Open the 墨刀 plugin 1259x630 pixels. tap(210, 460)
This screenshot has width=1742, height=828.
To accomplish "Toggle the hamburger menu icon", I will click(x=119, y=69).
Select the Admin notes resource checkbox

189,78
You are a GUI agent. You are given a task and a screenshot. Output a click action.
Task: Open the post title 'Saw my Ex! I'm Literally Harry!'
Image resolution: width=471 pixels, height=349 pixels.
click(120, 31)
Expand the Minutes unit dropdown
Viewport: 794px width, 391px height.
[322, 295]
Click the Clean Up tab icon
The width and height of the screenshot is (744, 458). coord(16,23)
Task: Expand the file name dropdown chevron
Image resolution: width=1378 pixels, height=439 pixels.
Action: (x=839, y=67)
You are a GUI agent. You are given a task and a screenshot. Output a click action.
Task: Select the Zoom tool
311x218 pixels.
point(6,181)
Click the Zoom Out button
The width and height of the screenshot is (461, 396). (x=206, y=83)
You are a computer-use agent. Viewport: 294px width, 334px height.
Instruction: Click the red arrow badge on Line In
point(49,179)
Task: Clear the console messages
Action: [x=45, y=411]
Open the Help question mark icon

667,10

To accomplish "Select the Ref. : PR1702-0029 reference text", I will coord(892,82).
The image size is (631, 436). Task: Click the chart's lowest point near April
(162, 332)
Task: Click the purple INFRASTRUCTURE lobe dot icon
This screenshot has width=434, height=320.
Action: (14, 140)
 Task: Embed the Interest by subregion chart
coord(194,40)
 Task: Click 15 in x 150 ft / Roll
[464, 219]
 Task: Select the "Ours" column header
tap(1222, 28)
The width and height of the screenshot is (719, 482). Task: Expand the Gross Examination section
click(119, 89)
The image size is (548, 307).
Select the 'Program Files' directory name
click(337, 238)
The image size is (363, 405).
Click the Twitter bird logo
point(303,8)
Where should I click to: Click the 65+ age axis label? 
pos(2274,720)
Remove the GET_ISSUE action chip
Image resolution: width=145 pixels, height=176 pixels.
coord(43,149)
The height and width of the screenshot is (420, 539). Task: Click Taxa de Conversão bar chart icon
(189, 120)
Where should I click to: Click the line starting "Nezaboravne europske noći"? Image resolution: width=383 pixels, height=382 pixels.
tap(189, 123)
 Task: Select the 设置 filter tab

Exercise details:
Your response must consist of the entries, reproduced exactly.

Result of this task:
Open the 墨刀 plugin 1259x630 pixels. tap(210, 460)
This screenshot has width=1742, height=828.
To accomplish "Toggle the hamburger menu icon", I will click(x=119, y=69).
Select the Admin notes resource checkbox

189,78
You are a GUI agent. You are given a task and a screenshot. Output a click action.
Task: Open the post title 'Saw my Ex! I'm Literally Harry!'
Image resolution: width=471 pixels, height=349 pixels.
click(120, 31)
Expand the Minutes unit dropdown
Viewport: 794px width, 391px height.
[322, 295]
Click the Clean Up tab icon
The width and height of the screenshot is (744, 458). coord(16,23)
Task: Expand the file name dropdown chevron
Image resolution: width=1378 pixels, height=439 pixels.
Action: (x=839, y=67)
You are a GUI agent. You are given a task and a screenshot. Output a click action.
Task: Select the Zoom tool
311x218 pixels.
point(6,181)
Click the Zoom Out button
The width and height of the screenshot is (461, 396). (x=206, y=83)
You are a computer-use agent. Viewport: 294px width, 334px height.
Instruction: Click the red arrow badge on Line In
point(49,179)
Task: Clear the console messages
Action: [x=45, y=411]
Open the Help question mark icon

667,10

To accomplish "Select the Ref. : PR1702-0029 reference text", I will coord(892,82).
The image size is (631, 436). Task: Click the chart's lowest point near April
(162, 332)
Task: Click the purple INFRASTRUCTURE lobe dot icon
This screenshot has width=434, height=320.
Action: (14, 140)
 Task: Embed the Interest by subregion chart
coord(194,40)
 Task: Click 15 in x 150 ft / Roll
[464, 219]
 Task: Select the "Ours" column header
tap(1222, 28)
The width and height of the screenshot is (719, 482). Task: Expand the Gross Examination section
click(119, 89)
The image size is (548, 307).
Select the 'Program Files' directory name
click(337, 238)
The image size is (363, 405).
Click the Twitter bird logo
point(303,8)
Where should I click to: Click the 65+ age axis label? 
pos(2274,720)
Remove the GET_ISSUE action chip
Image resolution: width=145 pixels, height=176 pixels.
coord(43,149)
The height and width of the screenshot is (420, 539). Task: Click Taxa de Conversão bar chart icon
(189, 120)
Where should I click to: Click the line starting "Nezaboravne europske noći"? Image resolution: width=383 pixels, height=382 pixels.
tap(189, 123)
 Task: Select the 设置 filter tab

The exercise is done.